• [Excerpt provided]:

My last boyfriend was a womanizer and called me a bi polar person. The new boyfriend calls me a codependent person but he has sex issues and ADD.
So here is my deal with the new guy and believe me I need help. Should I go or should I stay is my question again? Please let me know what you think because Loveshack has helped me before and given me good advise.
So here is my story with the new guy.
I'm dating him since one year. We see each other once a week which is fine because I need my space and he does too. On the other hand I'm asking myself is that a normal relationship just seeing a person once a week? If it is serious or you love each other should you not see each other more?
Anyways a big problem in our relationship is the sex. I want it more then him. Occasionally the sex is good. Usually he can't hold on for very long and he gives up. So the sex isn't great but I thought he might need a little longer to connect with me. Often I would break up for this reason (I thought he doesn't like me). I couldn't tell him why but a day later I called him back to be his friend again. So we did that about 3 times. I Had sex with him and broke up until he finally came out of the closet and told me that he was raped as a child and he likes to inflict pain, or control things or wrestle instead of having a normal intercourse. I was so confused and again broke up with him. A day later I called him back and asked him to forgive me and to take me back. Each time I break up with him (which is a way of getting his attention) it is harder to come close again. I understand that.

• [What you need to do]:
1. From the relationship post, please quote the passage that begins at the words "My last boyfriend" and stops after the words "each other more?".
2. According to the relationship post, how often does the writer see the new boyfriend?

• [Supplied material]:
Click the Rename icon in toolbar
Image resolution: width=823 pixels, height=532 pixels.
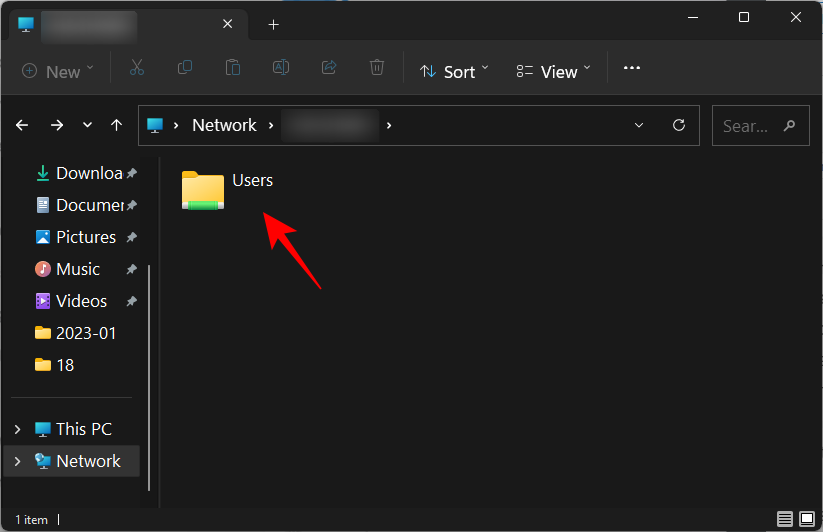tap(281, 69)
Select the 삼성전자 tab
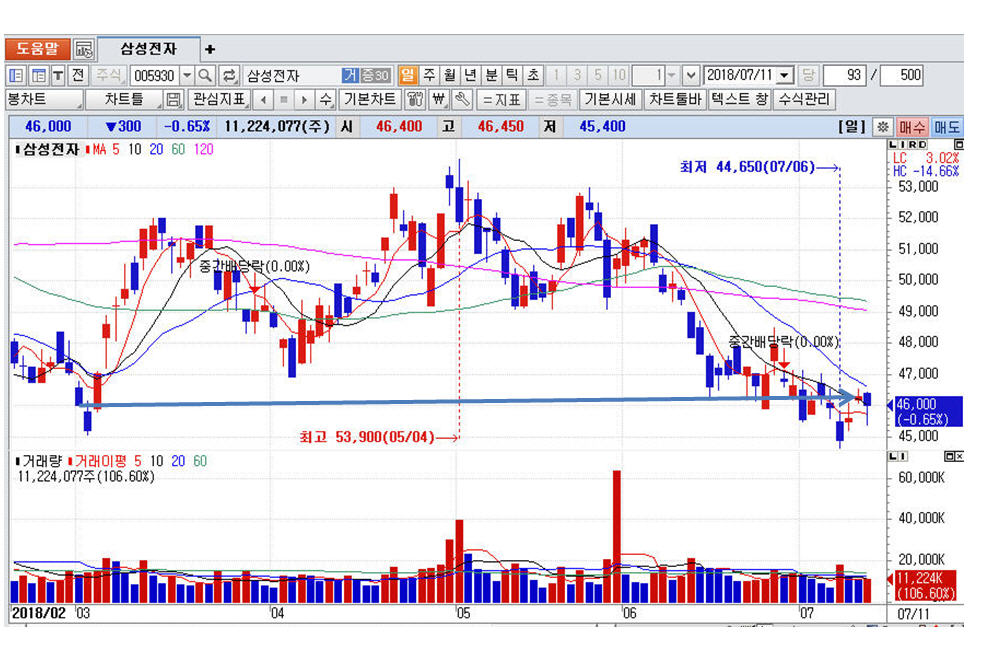Screen dimensions: 981x662 point(148,48)
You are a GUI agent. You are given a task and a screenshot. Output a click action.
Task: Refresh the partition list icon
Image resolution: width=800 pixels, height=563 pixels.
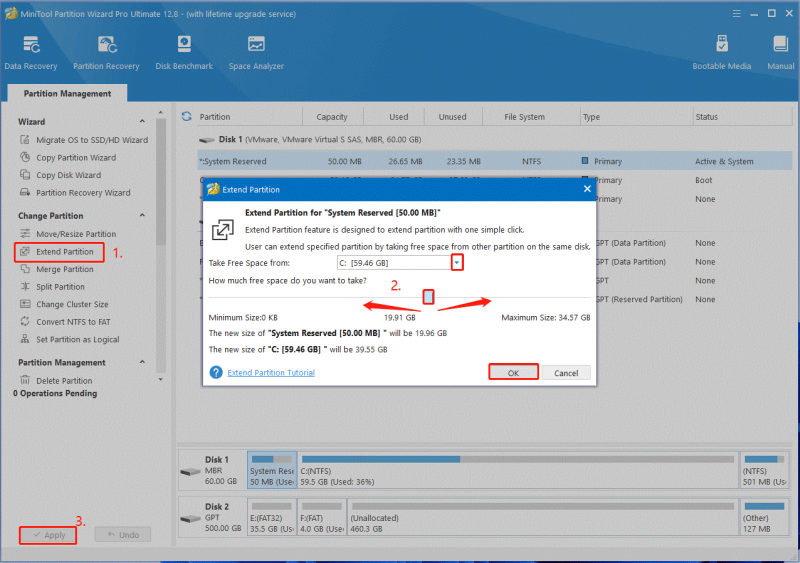click(187, 116)
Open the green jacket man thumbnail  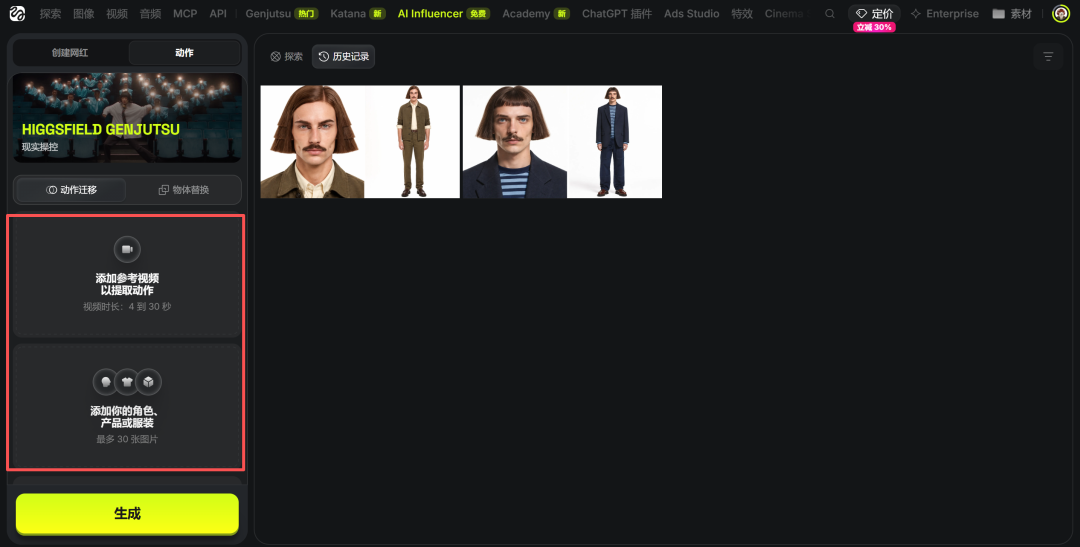pos(360,142)
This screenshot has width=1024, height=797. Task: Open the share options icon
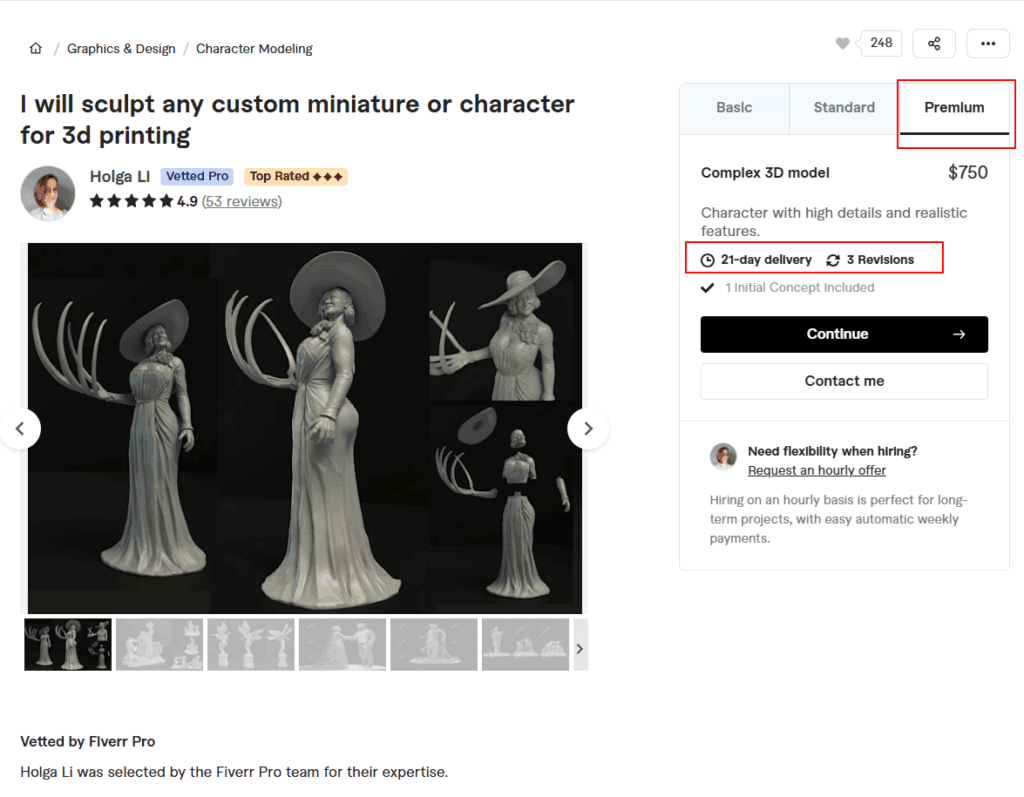pos(934,43)
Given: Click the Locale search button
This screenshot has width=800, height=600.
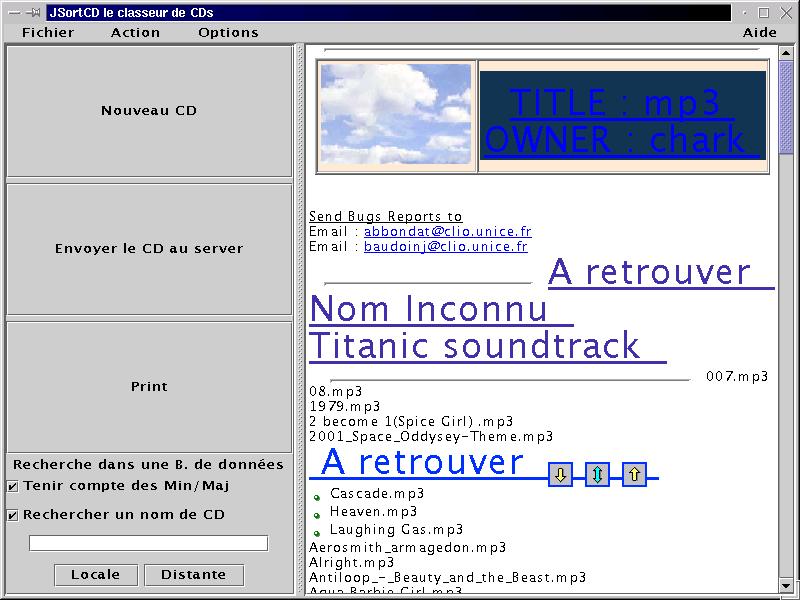Looking at the screenshot, I should click(96, 575).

• [Exercise answers]:
1.
My last boyfriend was a womanizer and called me a bi polar person. The new boyfriend calls me a codependent person but he has sex issues and ADD.
So here is my deal with the new guy and believe me I need help. Should I go or should I stay is my question again? Please let me know what you think because Loveshack has helped me before and given me good advise.
So here is my story with the new guy.
I'm dating him since one year. We see each other once a week which is fine because I need my space and he does too. On the other hand I'm asking myself is that a normal relationship just seeing a person once a week? If it is serious or you love each other should you not see each other more?

2. Once a week.